Canadian Mortgage Debt Hits 71% of GDP, Growing 2x The Rate of The Economy

Canadians are going all-in on housing, as it’s increasingly seen as a low-risk asset. As debt grows faster than the economy, the ratio of mortgage debt to gross domestic product (GDP) has been soaring. Canada has created so much moral hazard, home prices no longer fall during a recession. Instead, households are leveraging up and devoting even more capital to housing debt. This trend is accelerating as Canadians see little use for money other than housing. 

Canadian Mortgage Debt Has Grown Almost Twice As Fast As GDP

Canadian mortgage debt barely misses a beat, even when the economy slows. Over the past 10 years, outstanding residential mortgage credit has increased by 71.5%. In contrast, nominal GDP increased a modest 39.3% — strong growth but dwarfed by mortgage debt growth. Mortgage debt has grown at nearly twice the rate of economic output. This puts households at a much greater risk of correction — or at least paying for a bailout. 

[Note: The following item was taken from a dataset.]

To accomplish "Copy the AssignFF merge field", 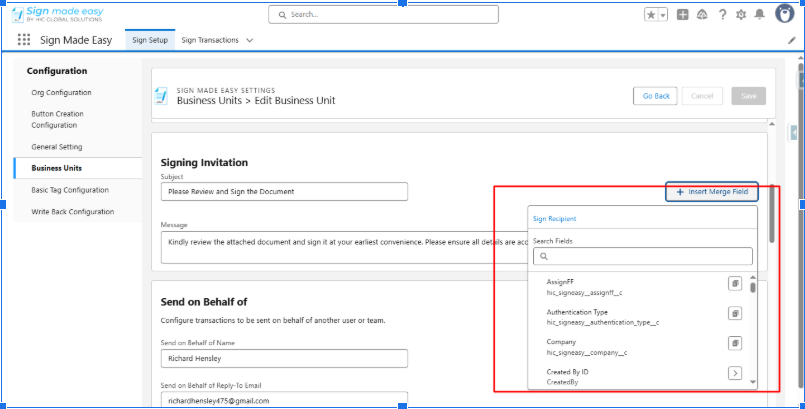I will tap(734, 285).
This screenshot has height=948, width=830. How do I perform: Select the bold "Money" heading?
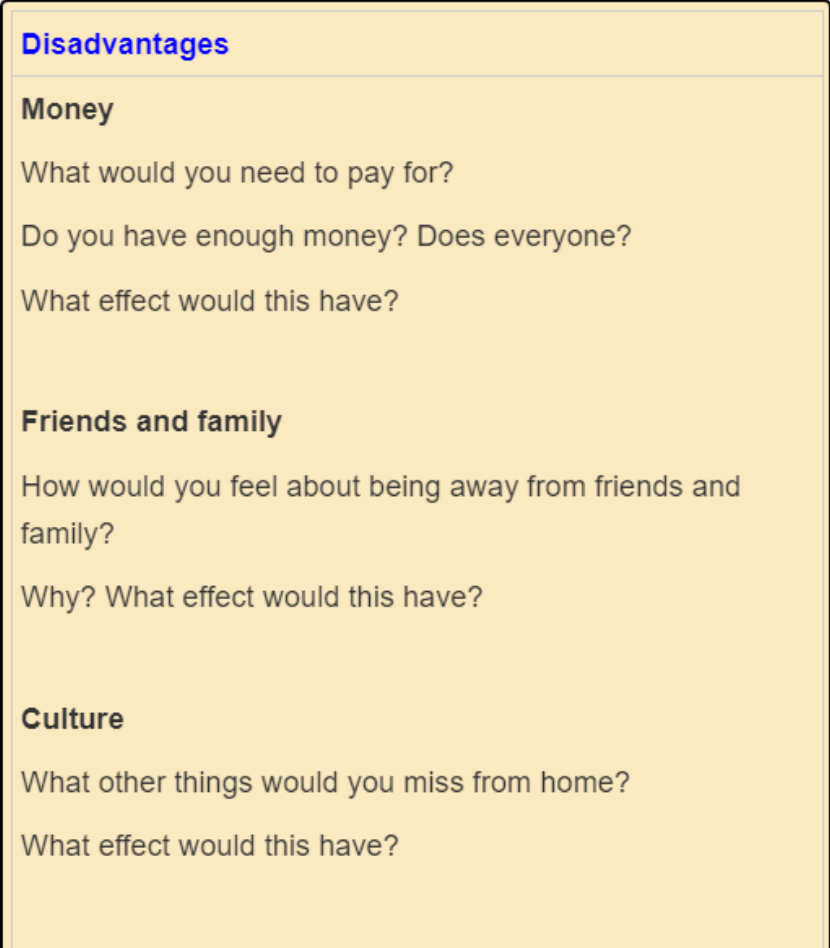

Canadian Mortgage Debt To GDP Is Now 71%  

Mortgage debt has grown faster than GDP consistently, reaching nearly three-quarters of GDP. Outstanding residential debt reached 71.0% of GDP in Q2 2021, down from the peak of 79.5% a year before. That minor skew was due to lockdowns suppressing trade temporarily. Now that things have returned to normal(ish), we have a better idea of GDP. Even with the pullback, though, it’s still 5 points higher than it was in Q4 2019, before the recession. 

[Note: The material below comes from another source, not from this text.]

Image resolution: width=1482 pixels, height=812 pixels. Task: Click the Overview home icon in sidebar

Canadian Mortgage Debt To GDP

The ratio of seasonally adjusted mortgage debt to gross domestic product (GDP) in Canada.

Source: Statistics Canada; Bank of Canada; Better Dwelling.

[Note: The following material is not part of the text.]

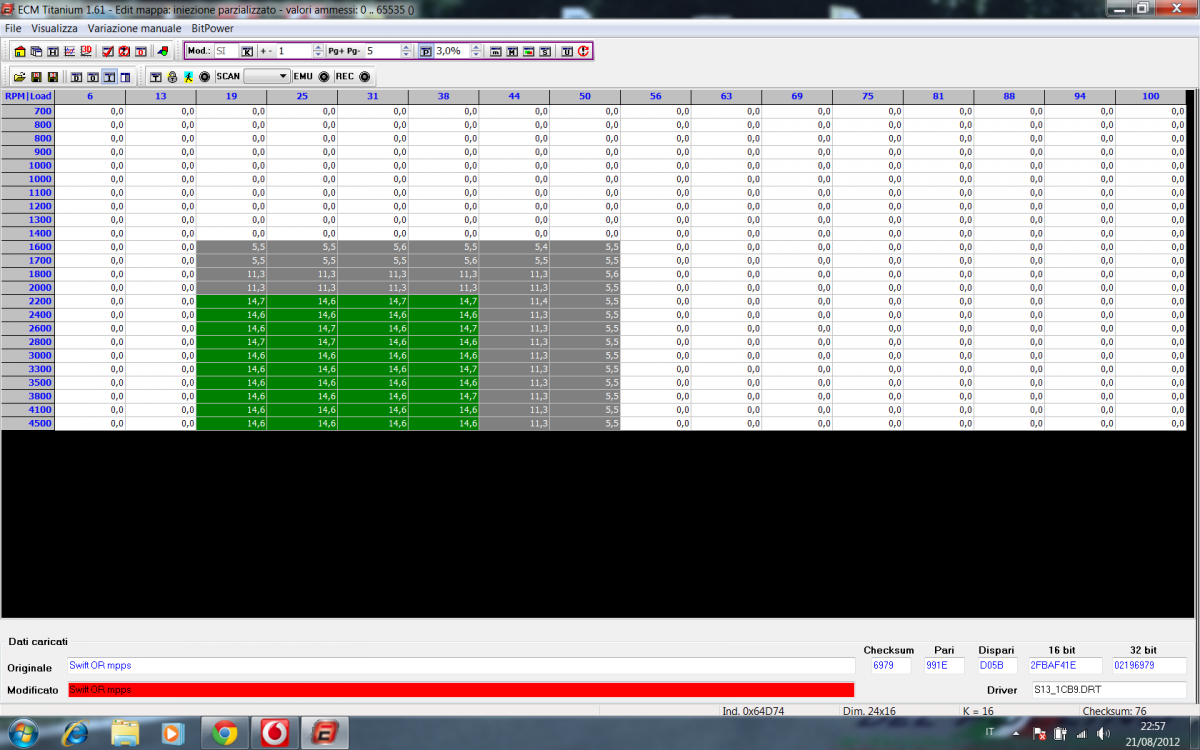Click the red Modificato file bar
Viewport: 1200px width, 750px height.
[x=460, y=690]
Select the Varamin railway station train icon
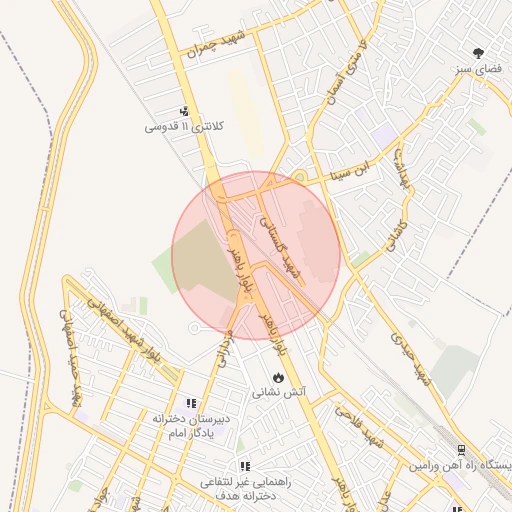This screenshot has width=512, height=512. [461, 451]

Mortgage Debt Is Growing Much Faster Than Canada’s Economy

Zooming out, we can see this trend is a long-term one. In 1990, the ratio of mortgage debt to GDP was just 34.0% in Canada. It took 13 years for the ratio of mortgage credit to GDP to rise 6 points, breaking above the 40% ratio. In contrast, the past 13 years have seen the ratio increase a whopping 22.7 points. Mortgage debt isn’t just growing faster — growth has been accelerating. 

Canada’s economy is more dependent on residential real estate and turning into a housing Ponzi. Housing investment has outgrown business investment for the first time since 1961. Households are also dropping entrepreneurship, while more people become “housing investors.” Canada is now at the point where the banks that profit from mortgage debt are warning this is a reckless scenario.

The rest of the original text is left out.